**** Given records ****
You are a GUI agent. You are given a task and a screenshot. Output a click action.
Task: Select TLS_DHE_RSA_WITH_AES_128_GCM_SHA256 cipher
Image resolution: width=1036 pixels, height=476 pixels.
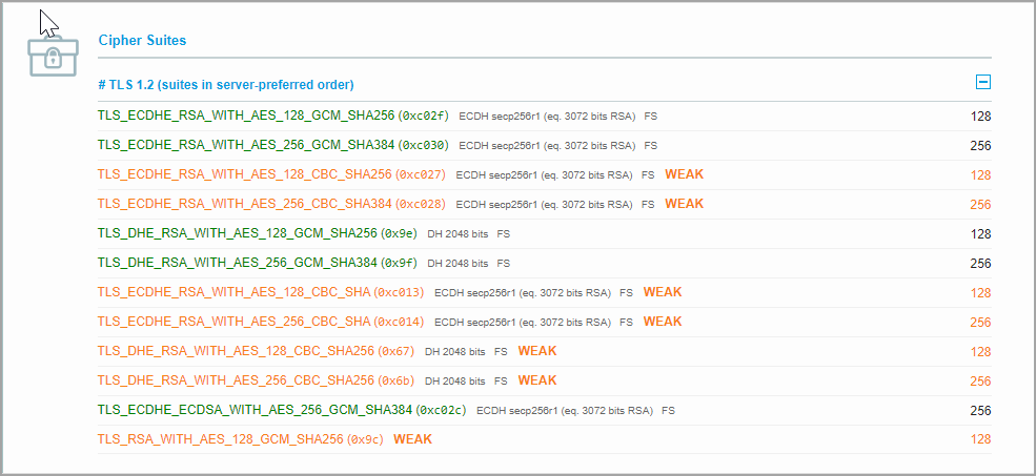[x=237, y=234]
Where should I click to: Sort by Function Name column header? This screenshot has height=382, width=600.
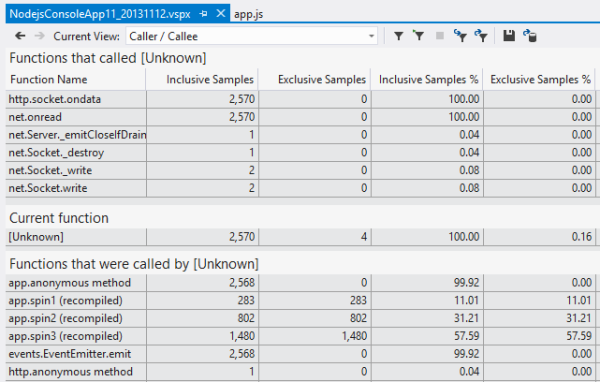pyautogui.click(x=49, y=79)
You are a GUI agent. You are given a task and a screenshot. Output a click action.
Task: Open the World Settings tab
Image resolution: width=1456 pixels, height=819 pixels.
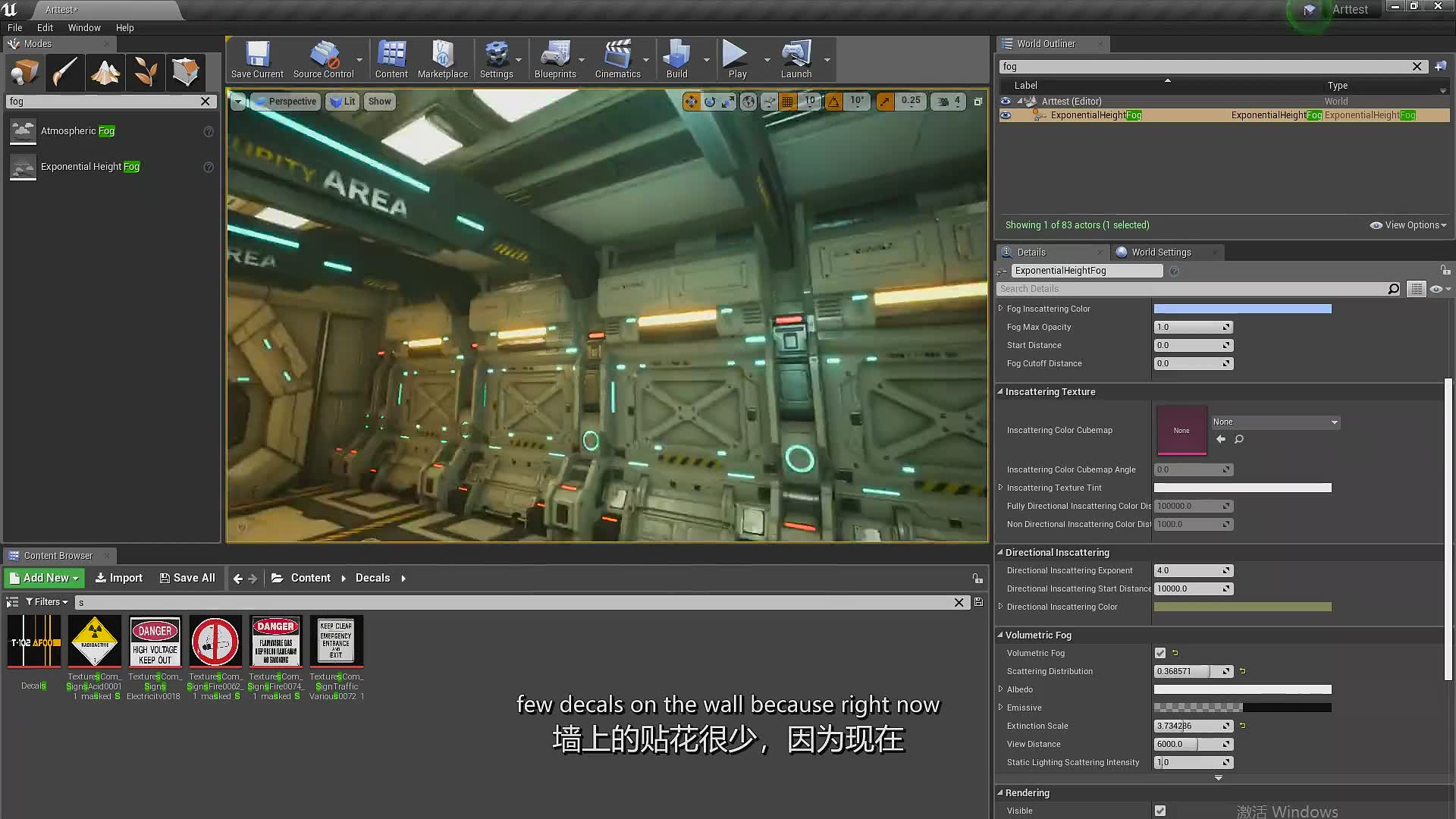pos(1160,251)
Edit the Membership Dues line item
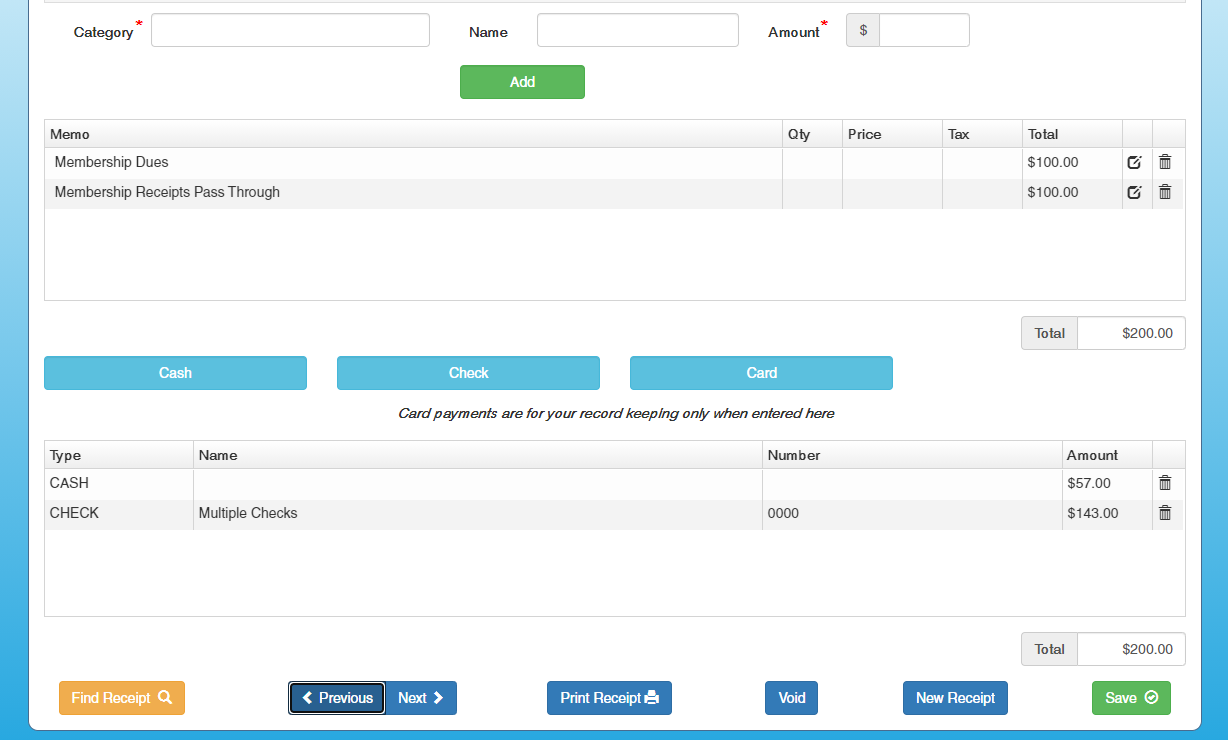This screenshot has height=740, width=1228. [x=1134, y=162]

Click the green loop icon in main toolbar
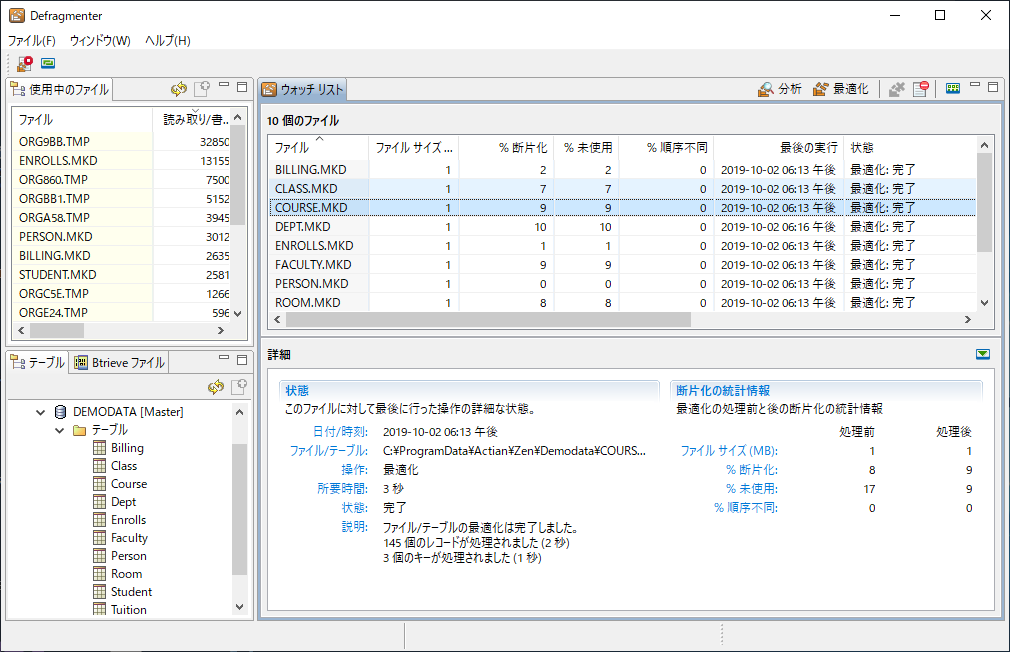[x=48, y=63]
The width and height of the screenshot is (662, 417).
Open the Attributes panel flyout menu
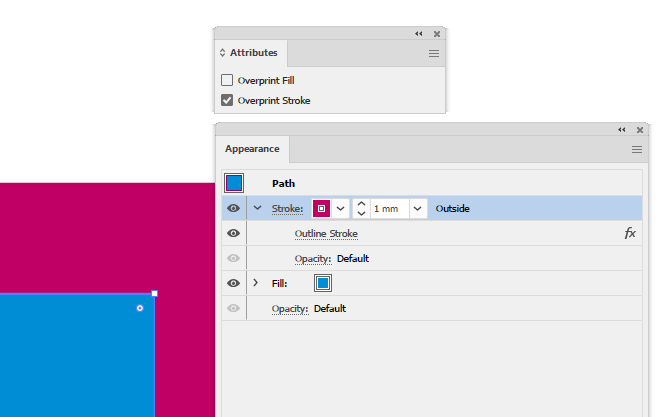pos(434,53)
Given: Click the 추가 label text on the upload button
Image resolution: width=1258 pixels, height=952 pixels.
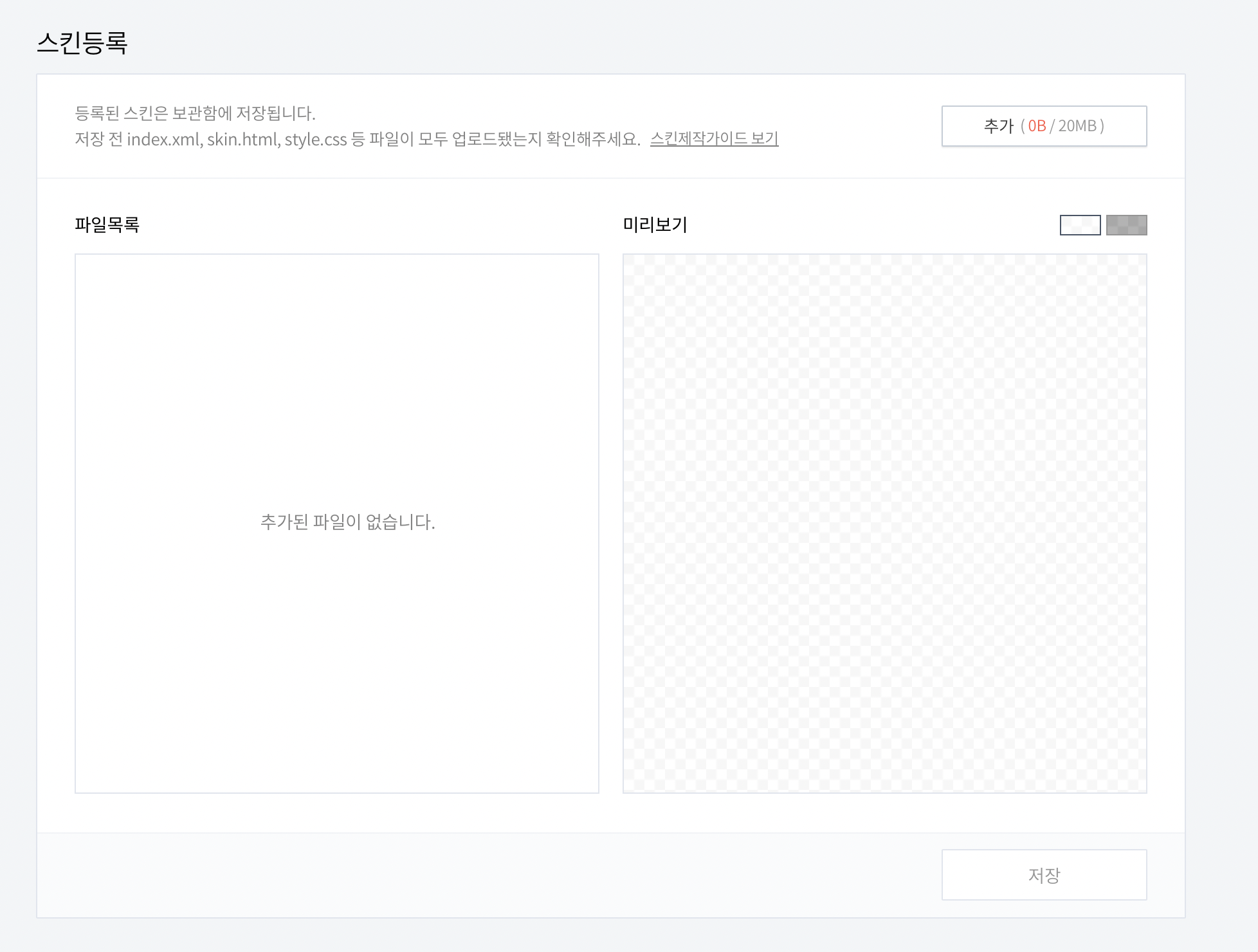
****
* [What to do]
Can you transcribe the records from the line with "Click the green loop icon in main toolbar" to the line with "pos(434,53)", both included, without the pictures?

* [Finished answer]
Click the green loop icon in main toolbar
[x=48, y=63]
The width and height of the screenshot is (662, 417).
Open the Attributes panel flyout menu
pos(434,53)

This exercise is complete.